Living at the poorhouse

posted Thu, 02 Dec 2004

My biggest fear is being poor – that I will lose my job and not be able to find another one and I will die in poverty, not even able to afford Alpo. My fears are not totally irrational and unfounded: it took me a year and a half to find a job when I finished Peace Corps.

During that time, I did temp work to pay for my health insurance, car insurance, and other expenses. Five dollars an hour doesn’t go very far. I was very fortunate that for much of that time, wonderfully gracious, generous friends and family let me live with them and would not hear of taking rent.

I am convinced I will be reduced to asking strangers to buy matches from me.
Source: http://theaterintheopen.org/PastPerformances/1988/LittleMatchGirl/Photo.jpg

Still, it was an awful time in my life – I had no savings, having spent them on grad school, and it didn’t look like I would have a decent income any time soon.

After putting myself through college, then going through grad school and the Peace Corps, and then with my post-Peace Corps underemployment, I developed a rather thrifty mindset. Not that I was ever extravagant – there was not extra money when I was a kid but no one on military bases has money, so we didn’t know life was different for anyone else.

My family didn’t have a TV, either, so we didn’t see rich people on TV. We thought we were normal. Normal people whose mom made all their clothes and who never went out to eat.

It was a shock to get to college and be around people who had money – serious money. Like their parents were paying for their college because they had the money to do so! And buying cars for them! And sending them allowances! It was a completely new world for me.
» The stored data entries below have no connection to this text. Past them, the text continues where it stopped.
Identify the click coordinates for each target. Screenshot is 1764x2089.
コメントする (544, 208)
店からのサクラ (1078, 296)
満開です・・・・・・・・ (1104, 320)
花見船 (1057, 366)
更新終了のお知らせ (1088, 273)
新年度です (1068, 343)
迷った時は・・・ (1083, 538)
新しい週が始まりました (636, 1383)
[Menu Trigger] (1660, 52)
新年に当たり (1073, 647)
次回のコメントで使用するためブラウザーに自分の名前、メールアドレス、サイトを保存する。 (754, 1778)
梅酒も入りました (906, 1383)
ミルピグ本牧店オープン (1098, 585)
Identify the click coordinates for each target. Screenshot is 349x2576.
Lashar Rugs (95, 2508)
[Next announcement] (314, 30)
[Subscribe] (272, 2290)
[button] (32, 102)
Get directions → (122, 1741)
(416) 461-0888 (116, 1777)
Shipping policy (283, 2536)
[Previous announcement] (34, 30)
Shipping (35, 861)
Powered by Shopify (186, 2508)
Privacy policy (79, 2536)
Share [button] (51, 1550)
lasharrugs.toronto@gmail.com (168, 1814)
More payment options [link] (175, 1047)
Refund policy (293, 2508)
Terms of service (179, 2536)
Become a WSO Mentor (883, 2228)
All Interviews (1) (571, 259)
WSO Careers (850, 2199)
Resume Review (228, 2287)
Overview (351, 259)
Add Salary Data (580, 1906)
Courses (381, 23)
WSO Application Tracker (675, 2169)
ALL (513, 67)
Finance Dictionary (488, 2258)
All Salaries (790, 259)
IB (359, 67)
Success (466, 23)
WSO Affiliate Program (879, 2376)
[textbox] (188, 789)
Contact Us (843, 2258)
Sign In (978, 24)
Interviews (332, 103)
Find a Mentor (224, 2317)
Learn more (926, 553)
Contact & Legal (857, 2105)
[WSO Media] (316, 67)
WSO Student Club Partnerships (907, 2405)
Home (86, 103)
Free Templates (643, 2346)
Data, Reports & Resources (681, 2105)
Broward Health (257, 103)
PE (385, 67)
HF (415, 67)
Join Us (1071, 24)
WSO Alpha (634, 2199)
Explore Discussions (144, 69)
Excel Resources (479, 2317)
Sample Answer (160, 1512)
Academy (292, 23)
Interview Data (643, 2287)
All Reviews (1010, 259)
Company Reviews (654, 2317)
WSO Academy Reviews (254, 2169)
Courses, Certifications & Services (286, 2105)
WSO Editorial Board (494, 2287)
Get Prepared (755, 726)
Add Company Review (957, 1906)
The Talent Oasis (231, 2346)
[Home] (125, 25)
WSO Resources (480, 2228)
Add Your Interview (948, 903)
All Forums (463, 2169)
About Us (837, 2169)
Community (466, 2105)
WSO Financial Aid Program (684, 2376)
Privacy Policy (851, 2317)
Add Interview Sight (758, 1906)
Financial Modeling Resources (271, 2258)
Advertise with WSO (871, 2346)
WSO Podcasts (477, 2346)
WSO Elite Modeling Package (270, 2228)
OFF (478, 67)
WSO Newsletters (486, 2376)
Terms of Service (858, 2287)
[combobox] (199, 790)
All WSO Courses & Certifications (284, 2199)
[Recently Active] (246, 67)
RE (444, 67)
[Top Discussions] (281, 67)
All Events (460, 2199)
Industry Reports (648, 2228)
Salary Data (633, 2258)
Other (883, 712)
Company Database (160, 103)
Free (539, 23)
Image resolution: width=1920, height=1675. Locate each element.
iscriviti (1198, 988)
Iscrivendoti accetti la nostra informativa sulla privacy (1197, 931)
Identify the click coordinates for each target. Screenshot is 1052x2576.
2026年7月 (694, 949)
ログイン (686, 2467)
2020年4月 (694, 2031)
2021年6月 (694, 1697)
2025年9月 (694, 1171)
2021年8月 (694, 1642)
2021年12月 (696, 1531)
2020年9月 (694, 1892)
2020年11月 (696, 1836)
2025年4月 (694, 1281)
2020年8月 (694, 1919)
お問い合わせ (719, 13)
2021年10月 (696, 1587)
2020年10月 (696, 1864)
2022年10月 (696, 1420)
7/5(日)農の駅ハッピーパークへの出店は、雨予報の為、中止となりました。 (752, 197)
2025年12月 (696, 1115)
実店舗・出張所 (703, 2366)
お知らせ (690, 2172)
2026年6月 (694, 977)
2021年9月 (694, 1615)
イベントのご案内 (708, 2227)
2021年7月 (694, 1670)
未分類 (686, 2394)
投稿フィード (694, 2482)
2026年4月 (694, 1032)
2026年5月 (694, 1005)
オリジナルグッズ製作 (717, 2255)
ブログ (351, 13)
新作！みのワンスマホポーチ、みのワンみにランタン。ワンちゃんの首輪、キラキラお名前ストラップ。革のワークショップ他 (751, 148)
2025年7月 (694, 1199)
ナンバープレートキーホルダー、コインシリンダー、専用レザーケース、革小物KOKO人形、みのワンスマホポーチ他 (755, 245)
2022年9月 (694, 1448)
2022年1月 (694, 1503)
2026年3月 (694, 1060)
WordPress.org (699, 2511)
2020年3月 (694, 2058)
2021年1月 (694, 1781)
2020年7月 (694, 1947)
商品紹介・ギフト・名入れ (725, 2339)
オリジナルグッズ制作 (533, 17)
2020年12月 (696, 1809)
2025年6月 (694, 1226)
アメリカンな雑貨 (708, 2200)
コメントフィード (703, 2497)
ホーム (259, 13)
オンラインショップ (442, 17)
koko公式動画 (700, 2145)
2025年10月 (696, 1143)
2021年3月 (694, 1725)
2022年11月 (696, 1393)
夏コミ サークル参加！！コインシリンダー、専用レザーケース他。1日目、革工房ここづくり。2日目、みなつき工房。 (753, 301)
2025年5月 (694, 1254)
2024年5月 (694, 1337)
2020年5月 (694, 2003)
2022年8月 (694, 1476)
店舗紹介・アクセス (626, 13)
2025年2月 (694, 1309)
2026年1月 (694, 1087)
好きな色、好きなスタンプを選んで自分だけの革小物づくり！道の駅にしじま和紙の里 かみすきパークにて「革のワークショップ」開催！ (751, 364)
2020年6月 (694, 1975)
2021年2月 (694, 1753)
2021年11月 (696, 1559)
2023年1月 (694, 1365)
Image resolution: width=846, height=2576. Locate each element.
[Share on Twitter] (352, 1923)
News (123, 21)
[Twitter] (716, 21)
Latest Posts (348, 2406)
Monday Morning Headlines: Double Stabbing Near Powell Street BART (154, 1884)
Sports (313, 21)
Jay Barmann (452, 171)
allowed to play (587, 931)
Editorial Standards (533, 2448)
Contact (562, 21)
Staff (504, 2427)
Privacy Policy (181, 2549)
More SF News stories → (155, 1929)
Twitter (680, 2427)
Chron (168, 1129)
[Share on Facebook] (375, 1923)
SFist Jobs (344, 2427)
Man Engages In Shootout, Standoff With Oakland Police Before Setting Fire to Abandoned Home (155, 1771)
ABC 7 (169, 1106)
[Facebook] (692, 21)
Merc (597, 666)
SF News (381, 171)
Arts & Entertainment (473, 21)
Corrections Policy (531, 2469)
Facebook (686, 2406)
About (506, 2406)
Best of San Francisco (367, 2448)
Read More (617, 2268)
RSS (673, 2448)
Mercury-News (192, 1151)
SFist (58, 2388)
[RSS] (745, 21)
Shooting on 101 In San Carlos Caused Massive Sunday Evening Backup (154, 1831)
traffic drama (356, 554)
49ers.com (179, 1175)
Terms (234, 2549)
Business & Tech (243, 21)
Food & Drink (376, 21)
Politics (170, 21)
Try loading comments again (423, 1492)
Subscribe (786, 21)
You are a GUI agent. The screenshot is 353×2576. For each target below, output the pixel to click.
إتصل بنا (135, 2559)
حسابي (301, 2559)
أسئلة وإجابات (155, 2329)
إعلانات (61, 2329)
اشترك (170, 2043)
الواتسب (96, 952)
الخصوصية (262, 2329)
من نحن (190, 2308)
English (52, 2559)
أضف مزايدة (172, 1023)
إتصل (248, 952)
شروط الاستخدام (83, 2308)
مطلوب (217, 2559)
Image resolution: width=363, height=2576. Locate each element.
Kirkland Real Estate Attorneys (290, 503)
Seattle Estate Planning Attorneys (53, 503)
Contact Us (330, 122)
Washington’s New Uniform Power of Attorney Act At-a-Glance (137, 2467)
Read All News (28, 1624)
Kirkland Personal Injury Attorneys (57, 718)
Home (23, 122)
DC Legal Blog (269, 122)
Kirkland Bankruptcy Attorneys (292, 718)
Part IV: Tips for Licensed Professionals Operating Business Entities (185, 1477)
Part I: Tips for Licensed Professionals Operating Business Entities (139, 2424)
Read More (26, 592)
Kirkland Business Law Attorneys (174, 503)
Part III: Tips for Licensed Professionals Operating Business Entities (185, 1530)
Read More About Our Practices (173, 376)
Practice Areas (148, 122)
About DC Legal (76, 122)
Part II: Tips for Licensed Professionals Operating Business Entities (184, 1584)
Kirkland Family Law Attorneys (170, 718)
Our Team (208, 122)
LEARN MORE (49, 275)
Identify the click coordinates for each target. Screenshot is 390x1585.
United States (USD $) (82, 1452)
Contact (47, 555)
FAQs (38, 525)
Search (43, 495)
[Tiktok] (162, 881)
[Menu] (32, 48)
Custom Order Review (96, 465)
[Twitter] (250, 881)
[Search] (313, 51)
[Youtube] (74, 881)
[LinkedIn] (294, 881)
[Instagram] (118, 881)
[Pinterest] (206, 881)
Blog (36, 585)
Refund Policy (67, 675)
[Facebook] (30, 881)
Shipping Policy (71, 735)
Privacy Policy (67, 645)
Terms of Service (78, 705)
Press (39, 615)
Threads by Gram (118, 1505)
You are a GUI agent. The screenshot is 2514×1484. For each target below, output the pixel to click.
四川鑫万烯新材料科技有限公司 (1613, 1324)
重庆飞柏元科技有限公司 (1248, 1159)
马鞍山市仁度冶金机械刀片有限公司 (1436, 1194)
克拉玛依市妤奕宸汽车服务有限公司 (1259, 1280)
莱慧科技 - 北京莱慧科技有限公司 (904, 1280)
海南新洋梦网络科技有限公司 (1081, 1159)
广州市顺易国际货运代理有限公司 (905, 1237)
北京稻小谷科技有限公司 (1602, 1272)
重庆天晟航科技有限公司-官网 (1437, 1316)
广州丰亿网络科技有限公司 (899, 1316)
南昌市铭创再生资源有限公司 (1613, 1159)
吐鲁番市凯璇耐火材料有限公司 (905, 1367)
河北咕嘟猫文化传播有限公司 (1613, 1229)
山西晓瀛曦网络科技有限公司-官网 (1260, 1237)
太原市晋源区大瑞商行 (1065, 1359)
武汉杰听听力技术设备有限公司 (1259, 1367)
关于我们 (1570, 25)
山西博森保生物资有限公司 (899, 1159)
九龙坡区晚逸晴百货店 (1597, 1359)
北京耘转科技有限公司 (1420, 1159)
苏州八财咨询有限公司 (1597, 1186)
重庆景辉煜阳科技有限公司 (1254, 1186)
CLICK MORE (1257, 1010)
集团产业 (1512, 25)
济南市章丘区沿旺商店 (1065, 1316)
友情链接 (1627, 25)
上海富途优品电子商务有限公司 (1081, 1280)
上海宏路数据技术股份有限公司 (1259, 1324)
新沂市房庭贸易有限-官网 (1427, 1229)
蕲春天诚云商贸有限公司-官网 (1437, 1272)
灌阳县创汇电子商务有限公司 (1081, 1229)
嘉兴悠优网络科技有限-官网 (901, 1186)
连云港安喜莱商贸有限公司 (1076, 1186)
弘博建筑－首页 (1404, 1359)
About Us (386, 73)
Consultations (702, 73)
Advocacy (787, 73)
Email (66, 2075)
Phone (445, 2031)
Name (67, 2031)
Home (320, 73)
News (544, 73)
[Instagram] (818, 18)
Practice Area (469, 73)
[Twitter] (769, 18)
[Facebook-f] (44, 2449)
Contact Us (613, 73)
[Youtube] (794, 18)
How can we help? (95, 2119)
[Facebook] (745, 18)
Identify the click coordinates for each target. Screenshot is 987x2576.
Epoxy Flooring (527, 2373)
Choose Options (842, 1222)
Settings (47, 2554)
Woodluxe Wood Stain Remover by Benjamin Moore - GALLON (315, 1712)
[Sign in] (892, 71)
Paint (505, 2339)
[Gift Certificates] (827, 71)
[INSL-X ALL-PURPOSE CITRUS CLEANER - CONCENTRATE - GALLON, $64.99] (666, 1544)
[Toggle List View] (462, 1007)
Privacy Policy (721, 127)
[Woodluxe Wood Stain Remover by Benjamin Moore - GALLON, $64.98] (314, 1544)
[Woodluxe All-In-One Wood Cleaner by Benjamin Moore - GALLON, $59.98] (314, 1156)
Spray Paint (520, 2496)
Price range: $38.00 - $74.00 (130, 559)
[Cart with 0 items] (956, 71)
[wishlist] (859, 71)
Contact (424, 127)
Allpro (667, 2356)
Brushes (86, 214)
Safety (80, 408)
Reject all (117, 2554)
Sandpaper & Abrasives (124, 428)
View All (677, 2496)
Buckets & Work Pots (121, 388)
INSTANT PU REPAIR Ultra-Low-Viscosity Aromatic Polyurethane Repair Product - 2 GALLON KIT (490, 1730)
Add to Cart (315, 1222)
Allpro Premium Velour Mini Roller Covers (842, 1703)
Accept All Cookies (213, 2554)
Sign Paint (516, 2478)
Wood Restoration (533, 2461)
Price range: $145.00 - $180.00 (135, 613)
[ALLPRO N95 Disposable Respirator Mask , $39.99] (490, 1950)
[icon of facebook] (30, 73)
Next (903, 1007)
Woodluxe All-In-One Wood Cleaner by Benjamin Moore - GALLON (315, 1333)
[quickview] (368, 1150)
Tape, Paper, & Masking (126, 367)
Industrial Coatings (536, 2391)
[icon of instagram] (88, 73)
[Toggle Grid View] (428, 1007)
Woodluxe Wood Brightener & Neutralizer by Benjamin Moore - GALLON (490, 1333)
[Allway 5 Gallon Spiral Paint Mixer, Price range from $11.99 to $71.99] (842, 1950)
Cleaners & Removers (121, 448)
Anyhow. I had these thrifty habits that are so ingrained in me now that sometimes I worry that I am becoming miserly, which is a deadly sin in case you are not up to date. I try to keep a good balance between saving for the future, donating to charity, and then living, but sometimes my fear of abject poverty leads me to silly economies.

I have been employed post-Peace Corps for seven and a half years now. My only debt is my mortgage. I have a decent start on retirement savings. I thought I had overcome my penny-pinching ways with my vow to employ a cleaning lady, to buy new underwear twice a year (I throw the old underwear away!), and to keep fresh flowers in my house.

But then I noticed the other day that I was resisting buying the conditioner I really like because it costs maybe $2 more than the other stuff. For years, I have known that I like Neutrogena conditioner. I’ve used it a few times at hotels – nice hotels on business trips. But would I buy it myself? No! I can’t spend that much money! I can’t waste that kind of money!

Then yesterday I did the math. A bottle of conditioner lasts at least three weeks. The Neutrogena costs $2 more than the cheap stuff. So we are talking about a dime a day. Which is not as much as I spend on my daily diet Coke. (I take my own 12-pack to work rather than buy from the machine – I save a lot of money that way.)

For the past seven years, I have been denying myself a small luxury that would have made a significant difference in my life to save less than a dime a day.

That is really pathetic. Dante even put misers in their own circle of hell, although I think we misers create our own hell by denying ourselves those simple pleasures that would make life nicer.

I did buy the Neutrogena, by the way – two bottles. Tomorrow, I think I replace the seven-year-old athletic socks. Life is too long to be stingy.